If you’re a fan of Donna Tartt‘s work, then you know you have to wait for quite a while between novels. If you’ve read those novels, then you know they’re worth every day of the wait. Such is the case with The Goldfinch, Tartt’s latest novel, an expansive coming-of-age tale like few you’ve ever read.
In The Goldfinch, Tartt tells the story of Theo Decker, a boy who lost his mother in a horrific, tragic disaster that he miraculously survived. With an absentee father and disinterested grandparents, Theo moves in with Andy, the closest thing he has to a best friend, and his family, who live in the wealthier environs of Manhattan. Theo also befriends Hobie, an antique furniture restorer, and, in his spare time, gradually learns the secrets of the trade. When Theo’s father suddenly shows up, he takes him to live with him and his girlfriend in Las Vegas. Theo packs his few belongings, including a priceless, rare painting that has come into his possession and which he keeps a secret from everyone. In Vegas, he endures his fathers violent mood swings that result from his gambling successes and failures. Theo befriends Boris, a Russian teenager living in Las Vegas while his father works in nearby mining operations. Boris and Theo essentially raise themselves, eating what they can find, drinking, and doing drugs.
The years pass, and when Theo’s father dies in a car accident, he returns to New York and moves in with Hobie, becoming a sort of apprentice. As time passes, Theo takes over the business side of Hobie’s operation and, in an effort to strengthen the business’s finances, begins to make sales that are less than honest. He eventually proposes to Kitsey (Andy’s sister), which is more a relationship of convenience than anything else. In what we gradually learn are his efforts to cope with PTSD, Theo battles drug and alcohol addiction as well as a melancholy that frequently debilitates him. A short time before his impending wedding, he miraculously reconnects with Boris, who reveals an earth-shattering secret about Theo’s prized, secret painting that thrusts him into the dangerous world of underground art dealing.
In a recent New York Times article on the $2 million sale of 900-page debut novel, the author commented on the return to popularity of the long-form novel, citing Tartt’s The Goldfinch as another example. I think there’s something to this point, as evidenced by our increasing appetites for sophisticated television series, which demand hours of our time. Readers (like binge-watchers) will devote the necessary time if the story is compelling enough. Tartt has given us just such a story, which boasts a compelling lead character with which we immediately connect in the first 30 of 784 pages.

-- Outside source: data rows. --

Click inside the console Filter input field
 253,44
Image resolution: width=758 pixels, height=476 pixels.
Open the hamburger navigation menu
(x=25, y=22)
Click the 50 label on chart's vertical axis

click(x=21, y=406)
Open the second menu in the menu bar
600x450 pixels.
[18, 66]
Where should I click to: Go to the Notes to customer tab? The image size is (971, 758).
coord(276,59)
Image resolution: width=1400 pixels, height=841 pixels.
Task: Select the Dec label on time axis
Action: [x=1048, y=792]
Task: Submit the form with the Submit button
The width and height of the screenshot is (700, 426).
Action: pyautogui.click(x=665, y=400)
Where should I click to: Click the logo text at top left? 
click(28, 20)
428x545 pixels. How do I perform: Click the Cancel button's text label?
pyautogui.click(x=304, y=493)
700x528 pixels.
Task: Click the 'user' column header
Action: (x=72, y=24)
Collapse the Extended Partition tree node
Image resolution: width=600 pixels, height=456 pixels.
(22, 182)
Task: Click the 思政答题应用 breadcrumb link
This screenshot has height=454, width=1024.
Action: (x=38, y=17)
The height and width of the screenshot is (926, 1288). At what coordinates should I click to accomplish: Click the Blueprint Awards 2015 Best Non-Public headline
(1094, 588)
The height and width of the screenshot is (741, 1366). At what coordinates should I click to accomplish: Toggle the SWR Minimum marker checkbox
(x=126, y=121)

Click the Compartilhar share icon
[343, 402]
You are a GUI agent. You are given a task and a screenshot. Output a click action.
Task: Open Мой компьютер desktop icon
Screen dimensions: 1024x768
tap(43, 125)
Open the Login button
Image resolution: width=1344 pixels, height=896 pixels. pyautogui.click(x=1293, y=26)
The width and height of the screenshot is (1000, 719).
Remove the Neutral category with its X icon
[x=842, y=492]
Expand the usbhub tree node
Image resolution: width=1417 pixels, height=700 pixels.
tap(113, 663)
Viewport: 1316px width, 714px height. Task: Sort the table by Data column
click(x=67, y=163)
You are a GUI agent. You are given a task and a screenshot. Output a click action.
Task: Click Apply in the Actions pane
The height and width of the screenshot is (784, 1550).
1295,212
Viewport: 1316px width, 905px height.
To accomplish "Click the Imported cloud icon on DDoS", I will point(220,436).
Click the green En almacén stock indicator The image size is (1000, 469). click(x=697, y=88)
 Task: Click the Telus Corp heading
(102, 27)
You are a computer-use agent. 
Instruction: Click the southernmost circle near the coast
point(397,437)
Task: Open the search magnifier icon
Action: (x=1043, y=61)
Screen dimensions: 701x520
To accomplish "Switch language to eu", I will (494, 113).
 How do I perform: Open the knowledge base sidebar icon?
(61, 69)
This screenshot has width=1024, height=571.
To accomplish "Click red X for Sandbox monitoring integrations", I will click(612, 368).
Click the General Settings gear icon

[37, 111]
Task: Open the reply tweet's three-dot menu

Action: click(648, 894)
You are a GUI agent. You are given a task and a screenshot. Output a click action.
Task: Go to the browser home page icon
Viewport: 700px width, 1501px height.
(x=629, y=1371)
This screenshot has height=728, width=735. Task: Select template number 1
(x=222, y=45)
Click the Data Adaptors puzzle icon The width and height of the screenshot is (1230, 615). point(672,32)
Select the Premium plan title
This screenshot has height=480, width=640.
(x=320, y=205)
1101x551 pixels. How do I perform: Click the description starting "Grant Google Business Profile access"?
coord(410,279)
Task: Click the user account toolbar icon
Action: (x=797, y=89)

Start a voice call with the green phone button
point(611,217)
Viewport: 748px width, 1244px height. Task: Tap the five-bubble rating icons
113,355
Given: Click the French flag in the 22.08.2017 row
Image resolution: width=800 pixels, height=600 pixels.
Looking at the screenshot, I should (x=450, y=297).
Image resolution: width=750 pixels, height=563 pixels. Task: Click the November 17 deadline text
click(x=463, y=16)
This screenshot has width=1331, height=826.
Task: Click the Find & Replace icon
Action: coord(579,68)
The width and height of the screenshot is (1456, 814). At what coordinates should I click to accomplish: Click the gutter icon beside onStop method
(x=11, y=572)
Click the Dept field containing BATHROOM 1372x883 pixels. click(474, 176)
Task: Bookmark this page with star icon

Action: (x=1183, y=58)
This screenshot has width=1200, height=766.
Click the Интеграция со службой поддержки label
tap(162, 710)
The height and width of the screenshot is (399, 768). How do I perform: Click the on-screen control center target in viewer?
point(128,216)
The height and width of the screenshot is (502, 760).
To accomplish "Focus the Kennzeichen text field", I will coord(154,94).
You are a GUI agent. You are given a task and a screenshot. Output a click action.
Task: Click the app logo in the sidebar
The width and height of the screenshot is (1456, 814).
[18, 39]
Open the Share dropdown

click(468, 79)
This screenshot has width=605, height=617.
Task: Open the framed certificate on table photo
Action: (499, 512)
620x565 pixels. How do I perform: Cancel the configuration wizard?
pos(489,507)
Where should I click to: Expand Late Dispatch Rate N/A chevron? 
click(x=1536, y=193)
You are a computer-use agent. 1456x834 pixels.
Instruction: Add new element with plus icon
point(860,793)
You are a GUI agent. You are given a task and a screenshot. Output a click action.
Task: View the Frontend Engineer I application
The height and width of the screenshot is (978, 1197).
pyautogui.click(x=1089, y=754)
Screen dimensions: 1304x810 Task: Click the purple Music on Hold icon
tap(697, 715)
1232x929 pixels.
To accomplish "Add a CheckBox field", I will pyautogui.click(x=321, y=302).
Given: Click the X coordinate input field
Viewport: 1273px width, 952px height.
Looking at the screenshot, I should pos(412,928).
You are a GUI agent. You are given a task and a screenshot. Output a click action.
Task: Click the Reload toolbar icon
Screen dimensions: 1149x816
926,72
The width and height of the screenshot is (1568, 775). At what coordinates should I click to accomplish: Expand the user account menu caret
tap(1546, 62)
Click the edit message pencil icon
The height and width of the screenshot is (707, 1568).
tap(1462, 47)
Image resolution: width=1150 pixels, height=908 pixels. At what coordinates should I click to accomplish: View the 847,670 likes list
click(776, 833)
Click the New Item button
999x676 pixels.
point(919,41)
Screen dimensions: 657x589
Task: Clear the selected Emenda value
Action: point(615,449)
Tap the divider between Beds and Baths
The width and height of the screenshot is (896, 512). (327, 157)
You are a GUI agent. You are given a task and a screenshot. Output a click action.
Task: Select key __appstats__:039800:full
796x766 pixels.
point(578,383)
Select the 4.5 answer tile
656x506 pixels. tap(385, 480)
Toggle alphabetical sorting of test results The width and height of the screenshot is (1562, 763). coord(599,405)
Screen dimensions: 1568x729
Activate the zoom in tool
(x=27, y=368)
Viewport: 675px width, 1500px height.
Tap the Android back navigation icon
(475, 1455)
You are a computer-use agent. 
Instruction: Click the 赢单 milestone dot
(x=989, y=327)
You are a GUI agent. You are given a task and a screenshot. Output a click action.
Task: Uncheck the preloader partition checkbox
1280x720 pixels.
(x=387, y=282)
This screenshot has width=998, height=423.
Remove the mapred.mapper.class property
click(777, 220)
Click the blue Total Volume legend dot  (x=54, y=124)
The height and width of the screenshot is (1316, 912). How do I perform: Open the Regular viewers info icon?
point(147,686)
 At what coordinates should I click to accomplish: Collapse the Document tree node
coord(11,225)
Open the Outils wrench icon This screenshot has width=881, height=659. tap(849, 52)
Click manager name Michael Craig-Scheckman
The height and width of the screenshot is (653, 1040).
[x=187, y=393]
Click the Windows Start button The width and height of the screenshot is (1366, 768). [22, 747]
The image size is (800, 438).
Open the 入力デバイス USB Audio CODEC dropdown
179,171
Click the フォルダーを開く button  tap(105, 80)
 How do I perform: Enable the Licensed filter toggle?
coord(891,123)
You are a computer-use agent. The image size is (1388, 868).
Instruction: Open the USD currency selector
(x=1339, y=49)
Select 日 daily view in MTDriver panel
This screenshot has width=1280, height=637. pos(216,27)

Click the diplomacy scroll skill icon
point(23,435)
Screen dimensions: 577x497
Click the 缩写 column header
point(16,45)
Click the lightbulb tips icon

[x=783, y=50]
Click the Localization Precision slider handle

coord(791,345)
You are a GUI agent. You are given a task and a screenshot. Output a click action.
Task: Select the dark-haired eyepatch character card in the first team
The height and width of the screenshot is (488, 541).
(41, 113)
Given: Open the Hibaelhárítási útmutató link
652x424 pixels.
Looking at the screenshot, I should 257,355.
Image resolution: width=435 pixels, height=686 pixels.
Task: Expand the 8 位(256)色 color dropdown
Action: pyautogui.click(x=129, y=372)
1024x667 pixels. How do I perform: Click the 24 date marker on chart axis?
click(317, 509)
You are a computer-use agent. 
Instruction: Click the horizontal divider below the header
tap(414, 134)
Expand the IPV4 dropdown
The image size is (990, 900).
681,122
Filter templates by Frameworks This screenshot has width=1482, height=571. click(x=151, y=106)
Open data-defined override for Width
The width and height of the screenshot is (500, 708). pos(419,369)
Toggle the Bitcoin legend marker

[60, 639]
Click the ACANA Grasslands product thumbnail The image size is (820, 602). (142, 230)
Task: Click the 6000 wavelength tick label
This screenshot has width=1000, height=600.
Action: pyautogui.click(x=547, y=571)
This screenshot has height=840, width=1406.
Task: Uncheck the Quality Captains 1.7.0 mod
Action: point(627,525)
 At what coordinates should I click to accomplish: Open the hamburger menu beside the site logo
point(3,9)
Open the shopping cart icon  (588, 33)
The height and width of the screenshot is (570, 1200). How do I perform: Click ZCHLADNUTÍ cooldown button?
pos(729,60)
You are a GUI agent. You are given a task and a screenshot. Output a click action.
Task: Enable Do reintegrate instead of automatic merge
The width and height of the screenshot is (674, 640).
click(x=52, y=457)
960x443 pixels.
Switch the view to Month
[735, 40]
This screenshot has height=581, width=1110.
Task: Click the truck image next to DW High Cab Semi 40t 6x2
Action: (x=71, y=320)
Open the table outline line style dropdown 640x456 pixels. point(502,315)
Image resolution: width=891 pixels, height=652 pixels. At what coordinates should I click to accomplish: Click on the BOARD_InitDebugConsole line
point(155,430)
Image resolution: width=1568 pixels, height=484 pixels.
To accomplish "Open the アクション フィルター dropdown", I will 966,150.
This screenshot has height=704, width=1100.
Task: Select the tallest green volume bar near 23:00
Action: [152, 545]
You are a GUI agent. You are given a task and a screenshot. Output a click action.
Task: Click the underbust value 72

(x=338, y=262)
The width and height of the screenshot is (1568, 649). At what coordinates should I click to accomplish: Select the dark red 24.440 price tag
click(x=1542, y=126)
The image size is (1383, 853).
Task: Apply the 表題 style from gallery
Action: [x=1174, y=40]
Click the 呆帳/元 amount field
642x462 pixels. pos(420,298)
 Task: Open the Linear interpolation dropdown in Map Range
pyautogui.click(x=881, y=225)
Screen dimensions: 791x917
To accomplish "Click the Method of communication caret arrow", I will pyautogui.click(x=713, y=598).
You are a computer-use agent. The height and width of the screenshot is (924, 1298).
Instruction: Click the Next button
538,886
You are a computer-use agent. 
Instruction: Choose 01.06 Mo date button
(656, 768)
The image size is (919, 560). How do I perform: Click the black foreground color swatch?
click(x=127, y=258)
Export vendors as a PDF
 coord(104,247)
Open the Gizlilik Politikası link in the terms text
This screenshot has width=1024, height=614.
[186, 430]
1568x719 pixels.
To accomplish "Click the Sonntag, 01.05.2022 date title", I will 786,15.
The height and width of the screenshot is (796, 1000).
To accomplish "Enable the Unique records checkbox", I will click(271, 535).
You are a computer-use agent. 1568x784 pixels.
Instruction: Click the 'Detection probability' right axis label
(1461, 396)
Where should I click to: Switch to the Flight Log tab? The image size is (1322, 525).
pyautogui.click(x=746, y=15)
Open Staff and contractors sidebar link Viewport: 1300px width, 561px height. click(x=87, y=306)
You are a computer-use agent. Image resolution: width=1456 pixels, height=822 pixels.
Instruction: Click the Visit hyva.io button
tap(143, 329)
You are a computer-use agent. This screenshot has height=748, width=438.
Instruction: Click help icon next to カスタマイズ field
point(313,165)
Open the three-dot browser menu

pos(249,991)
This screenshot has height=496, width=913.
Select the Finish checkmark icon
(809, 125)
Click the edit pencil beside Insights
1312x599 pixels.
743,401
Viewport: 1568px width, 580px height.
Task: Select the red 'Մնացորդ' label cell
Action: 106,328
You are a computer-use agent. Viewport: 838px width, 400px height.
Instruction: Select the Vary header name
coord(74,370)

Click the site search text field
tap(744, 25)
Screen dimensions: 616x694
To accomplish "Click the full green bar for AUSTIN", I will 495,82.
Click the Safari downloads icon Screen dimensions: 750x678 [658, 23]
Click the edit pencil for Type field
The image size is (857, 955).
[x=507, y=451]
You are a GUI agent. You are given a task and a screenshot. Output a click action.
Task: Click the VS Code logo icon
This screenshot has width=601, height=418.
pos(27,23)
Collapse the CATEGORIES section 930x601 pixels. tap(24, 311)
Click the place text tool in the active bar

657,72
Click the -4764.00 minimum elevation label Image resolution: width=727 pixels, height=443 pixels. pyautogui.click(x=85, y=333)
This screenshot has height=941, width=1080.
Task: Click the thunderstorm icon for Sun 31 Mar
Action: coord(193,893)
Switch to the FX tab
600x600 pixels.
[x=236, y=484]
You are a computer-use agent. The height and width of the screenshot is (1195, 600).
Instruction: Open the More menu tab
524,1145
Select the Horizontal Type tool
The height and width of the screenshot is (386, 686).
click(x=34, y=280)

In the process, she gives us a vision of the United States unlike any we’ve seen. This is not to say that her narrative is wholly unique, as the coming-of-age genre is such a popular one in the world of American fiction. Theo moves from lower-middle class life with his mother to the upper crust of New York to the desolation of suburban Las Vegas and back to the antique-chic world of New York. Like most of Tartt’s novels, this protagonist never fully belongs in any of these places after losing his mother. He moves through them like a prophetic ghost, commenting on their shortcomings and hypocrisies even as he longs to fit in somewhere. With Theo’s outsider/insider status, Tartt gives us passages that juxtapose a profoundly disturbing cynicism with heart-breaking descriptions of thwarted love and desire.
I am consistently attracted to the ways in which art (whether film, television, or fiction) can play with time to replicate the effects of PTSD upon its sufferers. Tartt gives us a subtle and sophisticated account of a young man wrestling with PTSD for the rest of his life, battling drug and alcohol addiction to medicate his symptoms. In the process, Theo struggles to make meaning of the tragedy that took his mother and that he survived. The school counselors, therapists, and his friends try, with good intentions, but fail to help him reconcile that experience with the larger narrative of his life. Theo gradually takes control of his addiction(s), but they continue to threaten him as memories of the disaster haunt him like a skipping CD.
The central characters of Theo and Boris leap off the page and stay with the reader well after she closes the book. Tartt simultaneously makes us wish we knew someone like them, but, in the end, thankful we don’t. There is something compelling and relevant about Theo making his living and a career at the margins of society and respectability, even as he is smack dab in the center of American high society.
Tartt boldly concludes The Goldfinch with Theo’s reflections on life and whether or not his (and our?) varied, tragic experiences have any meaning or if they are simply random events. These are conversations with deep theological implications, and Tartt offers no trite answers or bold denunciations. Like the narrative and characters that precede it, her “conclusion” is beautifully complex.
The Goldfinch (784 pages) is published by Little, Brown and Company.